▶ [BRIEF]: Count the lines in the records that contain the string "accomplish", matching case exactly, and state only the number.

▶ [SUPPLIED ENTRIES]:
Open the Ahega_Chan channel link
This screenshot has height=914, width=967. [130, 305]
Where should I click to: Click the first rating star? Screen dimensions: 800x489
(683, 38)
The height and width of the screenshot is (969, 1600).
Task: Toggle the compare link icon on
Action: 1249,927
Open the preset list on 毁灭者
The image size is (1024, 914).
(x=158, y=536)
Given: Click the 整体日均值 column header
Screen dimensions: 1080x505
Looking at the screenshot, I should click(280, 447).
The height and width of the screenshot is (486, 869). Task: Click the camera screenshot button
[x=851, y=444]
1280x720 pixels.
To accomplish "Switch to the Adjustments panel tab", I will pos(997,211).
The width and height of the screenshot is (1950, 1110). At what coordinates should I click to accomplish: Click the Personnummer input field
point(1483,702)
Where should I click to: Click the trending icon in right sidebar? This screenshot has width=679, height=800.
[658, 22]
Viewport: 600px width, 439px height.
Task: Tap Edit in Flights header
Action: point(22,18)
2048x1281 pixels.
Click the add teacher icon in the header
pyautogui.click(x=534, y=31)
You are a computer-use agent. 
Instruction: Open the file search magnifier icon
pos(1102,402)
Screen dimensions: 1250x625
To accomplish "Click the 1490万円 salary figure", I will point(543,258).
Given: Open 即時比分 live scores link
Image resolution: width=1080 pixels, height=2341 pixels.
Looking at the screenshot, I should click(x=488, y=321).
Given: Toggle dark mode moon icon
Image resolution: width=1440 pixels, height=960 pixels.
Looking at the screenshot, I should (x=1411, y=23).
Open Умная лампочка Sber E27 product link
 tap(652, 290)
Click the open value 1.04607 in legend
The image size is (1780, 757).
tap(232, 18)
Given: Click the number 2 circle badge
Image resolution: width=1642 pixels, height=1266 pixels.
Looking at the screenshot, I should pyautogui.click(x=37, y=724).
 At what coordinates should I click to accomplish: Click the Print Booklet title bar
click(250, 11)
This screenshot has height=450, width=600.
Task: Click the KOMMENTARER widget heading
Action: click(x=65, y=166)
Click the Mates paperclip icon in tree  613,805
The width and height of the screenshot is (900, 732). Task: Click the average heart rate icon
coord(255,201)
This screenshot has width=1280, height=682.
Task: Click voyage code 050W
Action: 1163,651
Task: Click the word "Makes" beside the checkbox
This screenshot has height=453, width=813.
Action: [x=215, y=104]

▶ [REPLY TO THE TASK]: 4